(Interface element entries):
+++

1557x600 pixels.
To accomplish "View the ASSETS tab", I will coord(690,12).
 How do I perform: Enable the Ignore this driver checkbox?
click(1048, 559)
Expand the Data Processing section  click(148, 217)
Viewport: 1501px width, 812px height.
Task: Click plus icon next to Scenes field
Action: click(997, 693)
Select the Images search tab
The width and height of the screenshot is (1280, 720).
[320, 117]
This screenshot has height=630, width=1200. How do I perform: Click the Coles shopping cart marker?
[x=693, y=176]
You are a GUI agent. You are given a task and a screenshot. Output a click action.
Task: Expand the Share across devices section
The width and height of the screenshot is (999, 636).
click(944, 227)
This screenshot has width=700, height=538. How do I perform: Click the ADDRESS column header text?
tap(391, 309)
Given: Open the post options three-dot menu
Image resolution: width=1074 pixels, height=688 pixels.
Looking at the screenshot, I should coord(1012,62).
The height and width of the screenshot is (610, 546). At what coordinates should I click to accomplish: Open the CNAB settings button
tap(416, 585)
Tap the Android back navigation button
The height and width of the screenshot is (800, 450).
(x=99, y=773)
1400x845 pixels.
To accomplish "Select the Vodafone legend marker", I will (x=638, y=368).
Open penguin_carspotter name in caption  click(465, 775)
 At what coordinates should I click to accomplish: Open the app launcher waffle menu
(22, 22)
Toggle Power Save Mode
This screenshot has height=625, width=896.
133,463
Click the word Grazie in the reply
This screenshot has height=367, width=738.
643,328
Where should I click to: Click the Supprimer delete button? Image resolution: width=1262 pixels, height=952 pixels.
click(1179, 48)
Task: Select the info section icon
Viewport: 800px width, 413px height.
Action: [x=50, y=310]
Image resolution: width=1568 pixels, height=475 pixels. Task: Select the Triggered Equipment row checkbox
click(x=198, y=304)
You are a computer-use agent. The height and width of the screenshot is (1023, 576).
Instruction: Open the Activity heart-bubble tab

+++

(What you need to do):
Update the entries from the line that contains "Open penguin_carspotter name" through the end of the entries, changing "checkbox" to "check box" and keeping everything else the same.

(Exercise output):
Open penguin_carspotter name in caption  click(465, 775)
 At what coordinates should I click to accomplish: Open the app launcher waffle menu
(22, 22)
Toggle Power Save Mode
This screenshot has height=625, width=896.
133,463
Click the word Grazie in the reply
This screenshot has height=367, width=738.
643,328
Where should I click to: Click the Supprimer delete button? Image resolution: width=1262 pixels, height=952 pixels.
click(1179, 48)
Task: Select the info section icon
Viewport: 800px width, 413px height.
Action: [x=50, y=310]
Image resolution: width=1568 pixels, height=475 pixels. Task: Select the Triggered Equipment row check box
click(x=198, y=304)
You are a computer-use agent. The height and width of the screenshot is (1023, 576).
Instruction: Open the Activity heart-bubble tab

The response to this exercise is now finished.